You are not alone—join online communities. Platforms like Discord's Awesome Fuzzing or Reddit’s r/ExploitDev are great for connecting with others in the field. Sharing advice and learning from others’ experiences can help you stay motivated and overcome challenges.

Prepare for writing a fuzzing harness

In this article, we focus on harness generation for C/C++ targets. The approach is similar in other development languages like Rust, GO, and Python. We’ll feature these in another article.

For C/C++, there is an industry-standard function for writing fuzzing harnesses: LLVMFuzzerTestOneInput():

#include <stdio.h>
#include <stdint.h>

// If the target needs to be initialized once then put
// these calls in this function:
int LLVMFuzzerInitialize(int *argc, char ***argv) {
  return 0;
}

// This is the harness function, here you apply the mutated
// input in “data” with size “size” to the target function.
int LLVMFuzzerTestOneInput(const uint8_t *data, size_t size) {
  // 1. Check first that “size” is the necessary length we
  // need and return otherwise

  // 2. Transform “data” of “size” to the necessary 
  // parameters of the target functions

  // 3. Call the initial functions necessary to set up the 
  // call you want to fuzz

  // 4. Call the target function with the mutated input

  // 5. Check return code and returned data validity

  // 6. If necessary, perform cleanup and reset the state.
  // Avoid memory leaks by any means!

  return 0;
}

‍

In this example, we inspect libxml2, a highly versatile and widely used library for parsing, validating, and manipulating XML and HTML documents. Many higher-level libraries (e.g., lxml in Python) use libxml2 as their underlying engine to provide user-friendly APIs while retaining the power of C-level performance. libxml2 works across various platforms including Linux, Windows, macOS, and embedded systems.

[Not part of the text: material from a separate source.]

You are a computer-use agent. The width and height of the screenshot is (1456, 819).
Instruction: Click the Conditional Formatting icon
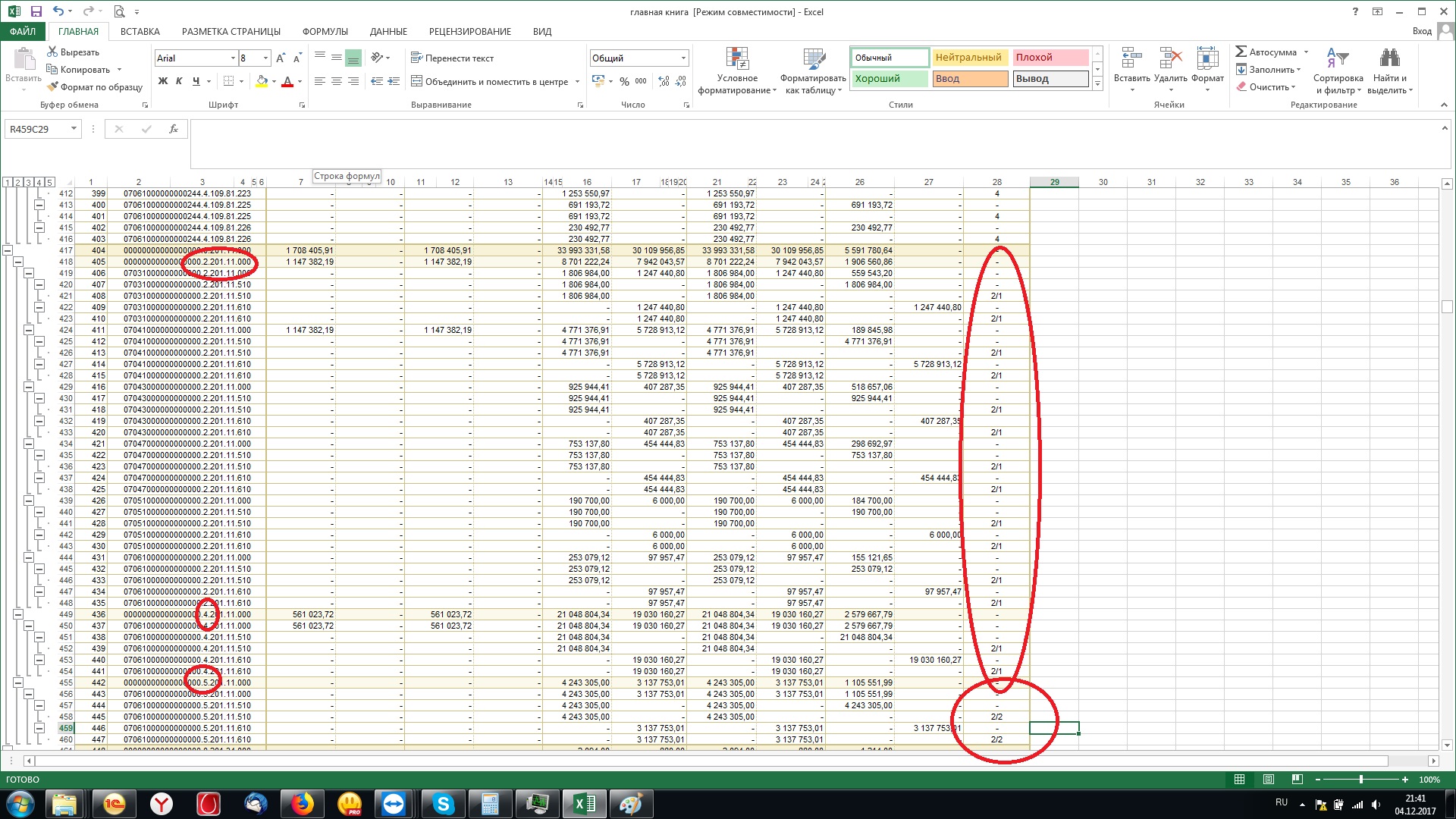736,59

First, we download libxml2 and compile it for fuzzing. For beginners, the hardest part is taming the build system to successfully compile the target for fuzzing. In this example, we fuzz using AFL++, but the approach works just as well with libfuzzer, honggfuzz, or libAFL.

To avoid frustration, follow these easy steps to download and compile libxml2 for fuzzing:

1. Download the latest version of libxml2

git clone https://github.com/GNOME/libxml2
cd libxml2

‍

2. Compile libxml2 for fuzzing

‍We will do this in three steps:

‍2.1. Run the ls command

‍It reveals you can use cmake or autogen. Let us use autogen:

./autogen.sh

2.2. Configure the libxml2 library

‍Configure it as a static library and use the AFL++ compiler engine for compiling the target for fuzzing. (Additionally, we will turn off Python support because we do not need it. You can and should disable everything you do not need or are not interested in):

CC=afl-cc ./configure --disable-shared --without-python

‍‍

2.3. Compile it

‍Run the following command:

make -j4

‍

Creating a fuzzing harness for a specific application requires two key preparations:

1. Identifying the target function

2. Understanding the input format and the function interface

1. Identify the target function

Choose a function or API that processes user input or handles potentially untrusted data. Wanting to fuzz the libxml2 parsing library, we start by looking at examples. These are located in the ./example/ directory.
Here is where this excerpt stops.